Scientists have discovered what may be the largest marine crocodile that ever lived, a monstrous predator as long as a bus that crunched up and ate sea turtles with blunt, bullet-shaped teeth.
The new species, named Machimosaurus rex, grew to be about 10 metres long and hunted in the shallow seas of what is now Tunisia around 130 million years ago, during the age of dinosaurs, report scientists in a new paper published in the journal Cretaceous Research.
Its powerful jaws were equipped with teeth shaped like "armour-piercing bullets," said Tetsuto Miyashita, a PhD candidate in paleontology at the University of Alberta who co-authored the study. "Those are built for crushing the bones rather than [to] slice through or pierce through flesh."
Those teeth were likely the perfect tool for crunching through the shells of turtles that were common in the tropical waters where it lived.
Last of its kind
Not only was the crocodile the largest of its kind, but it was also the last of its kind. Machimosaurus rex belonged to a lineage of sea-dwelling crocodiles, most of them no longer than three metres, thought to have gone extinct about 20 million years earlier.
Modern saltwater crocodiles are not part of the same lineage.
While Machimosaurus rex is the largest saltwater crocodile ever discovered, a freshwater crocodile that lived around the same time in the same region may have been larger, Miyashita said.
The researchers don't know exactly how long Machimosaurus rex was, because so far they have only been able to collect its skull.
Study leader Federico Fanti, an assistant professor at the University of Bologna in Italy, was conducting field research in the desert about 50 kilometres south of Tatouine, Tunisia, in 2014 when a member of his team spotted the tip of the croc's snout sticking out from the rock. They soon realized the animal's entire body was attached, but it was so large that they only had time to excavate the skull before returning to other obligations, such as teaching.
Fanti wanted to go back to excavate the rest of the body with a team of trained paleontologists, so he called up Miyashita. The two had met in Drumheller, Alta., in 2004 when they were both students working with Canadian paleontologist Philip Currie at the Royal Tyrell Museum. Miyashita was a high school student on exchange from Japan, while Fanti had been finishing his undergraduate degree and entering grad school.
Fanti send Miyashita pictures of the crocodile's skull.
"I thought, 'It's a nice specimen,'" Miyashita recalled.
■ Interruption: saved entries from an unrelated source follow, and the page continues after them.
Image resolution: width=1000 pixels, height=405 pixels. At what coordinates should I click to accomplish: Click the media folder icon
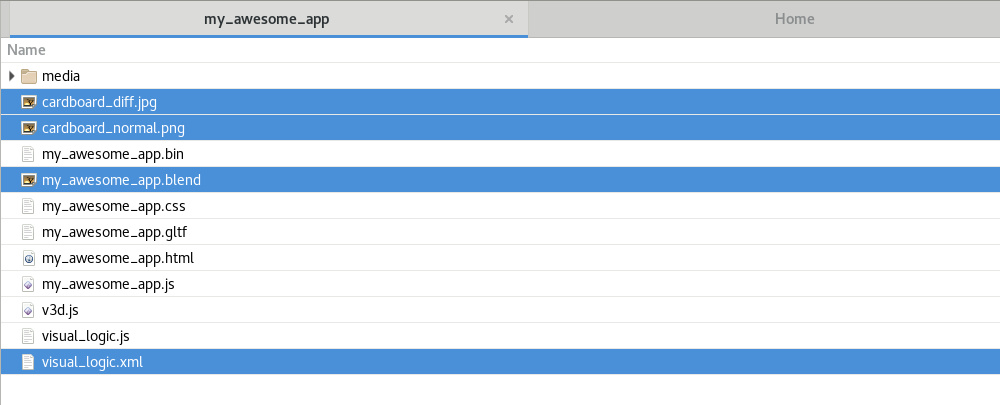click(29, 76)
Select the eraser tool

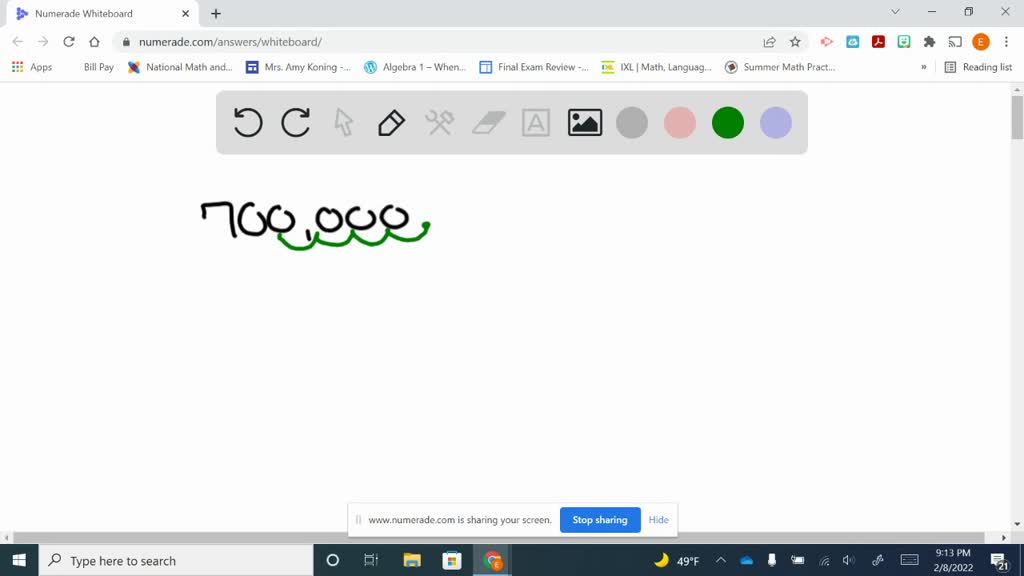(488, 123)
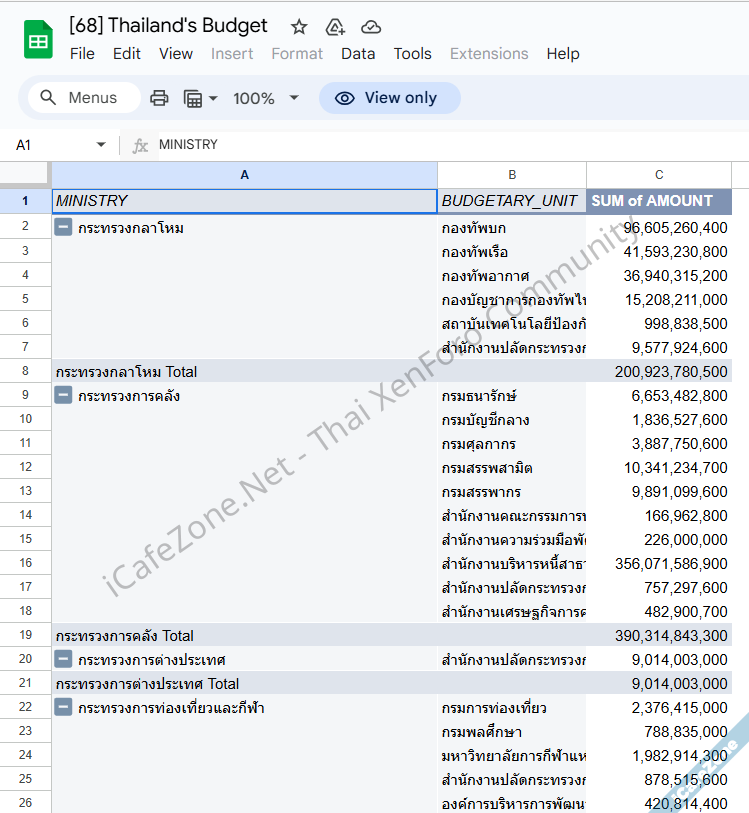Click the move to folder icon
749x813 pixels.
(335, 27)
Then he looked more closely. "I realized that what looked to me like a toothpick was actually a hammer beside the skull. That gives you a sense of how big this animal is."
The skull alone is as long as an average woman is tall — about 1.6 metres.
Security stalls research
Fanti and Miyashita planned to go to Tunisia to excavate the rest of the crocodile's body together last March.
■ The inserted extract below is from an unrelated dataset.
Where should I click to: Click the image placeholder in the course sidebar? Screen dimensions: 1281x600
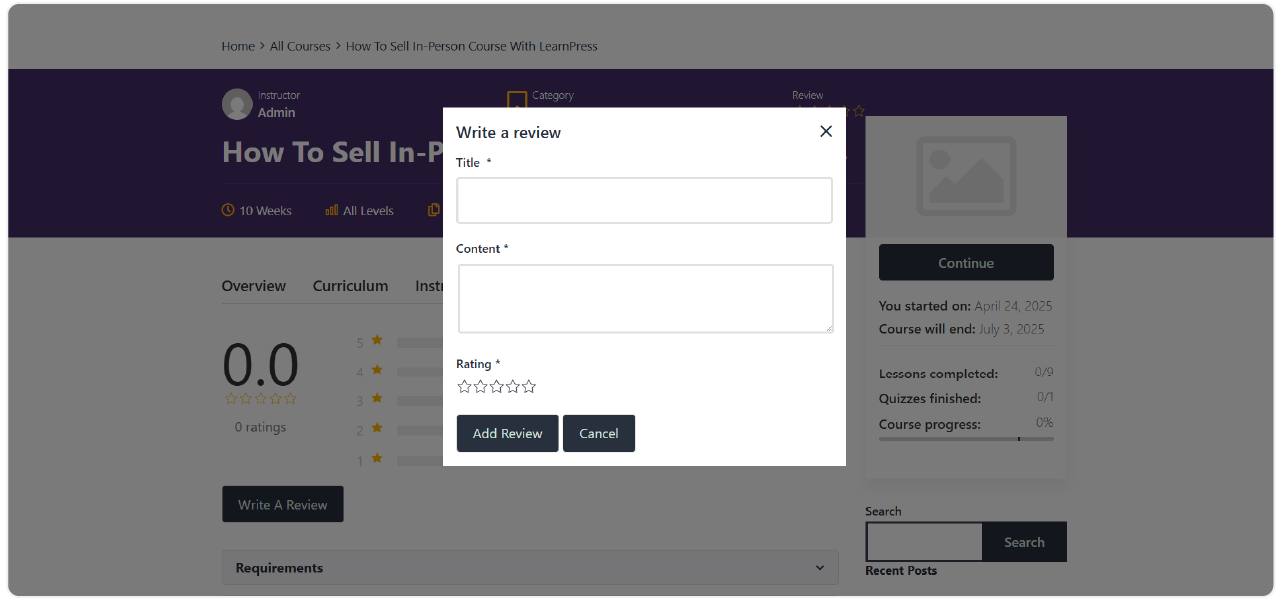(965, 176)
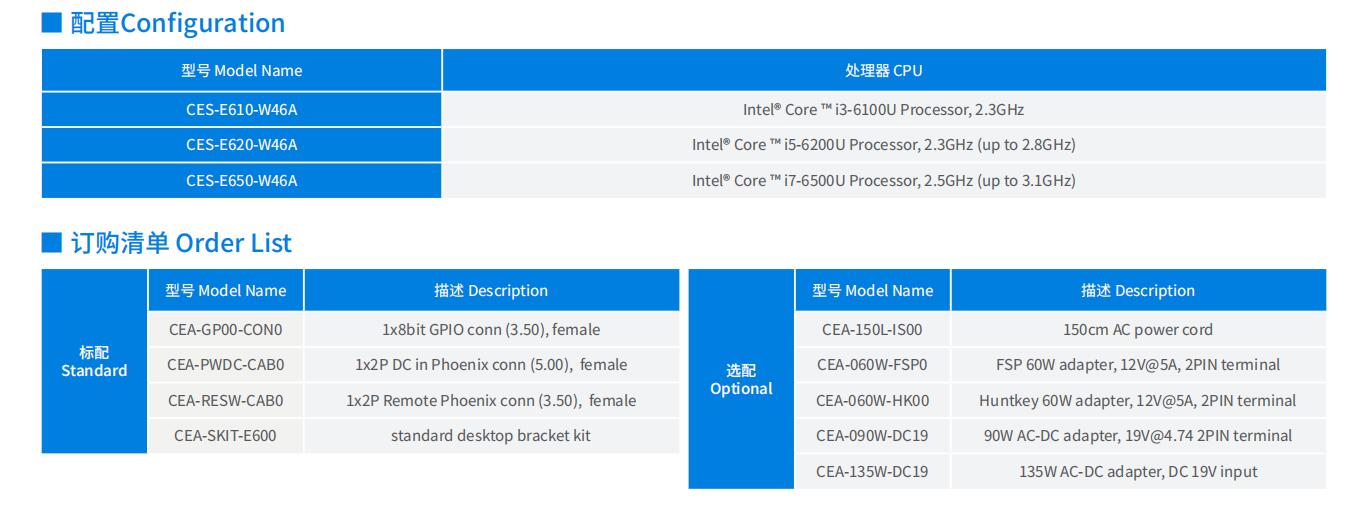The height and width of the screenshot is (517, 1355).
Task: Select the CEA-SKIT-E600 bracket kit model
Action: pyautogui.click(x=226, y=436)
But due to national security issues since the Tunisian revolution in 2011, they weren't able to return to the excavation site. Instead, they remained in the capital of Tunis, where they studied the skull, which is being housed at Tunisia's national collection of rocks and minerals.
While Tunis was peaceful during their stay, 21 people were killed by two gunmen linked to the extremist Islamic State of Iraq and Syria (ISIS) at the city's National Bardo Museum just a week later.
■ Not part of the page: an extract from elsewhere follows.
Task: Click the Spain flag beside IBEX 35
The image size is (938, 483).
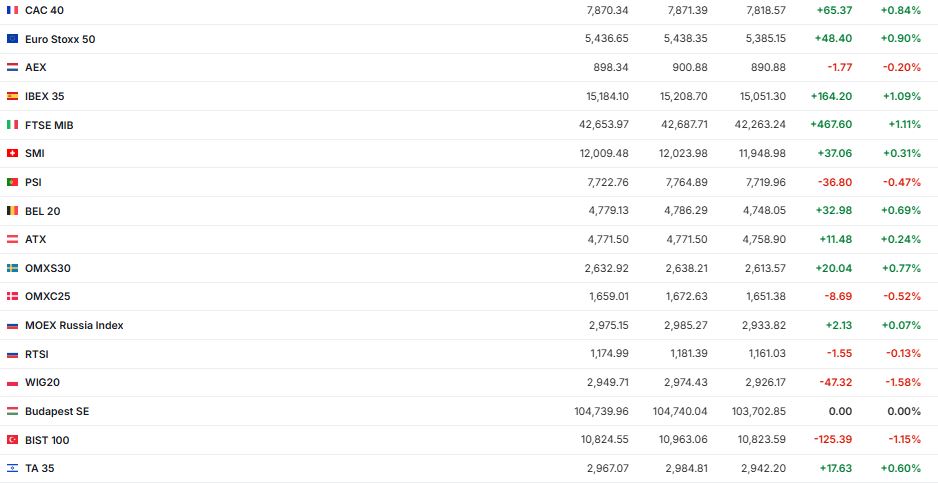Action: (12, 96)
The researchers don't know when they'll be able to return, but Miyashita is worried what will happen to the fossil in the meantime.
Powerful sandstorms regularly rip through the area where the excavation site is found. The storms can rebury fossils, making them difficult to find again. The sand whipped up by the winds can also grind up the fossils, Miyashita said.
"It's possible that if we keep postponing the return to the field site, within several years … the skeleton will be gone, all we'll have is powder of bones that used to be there."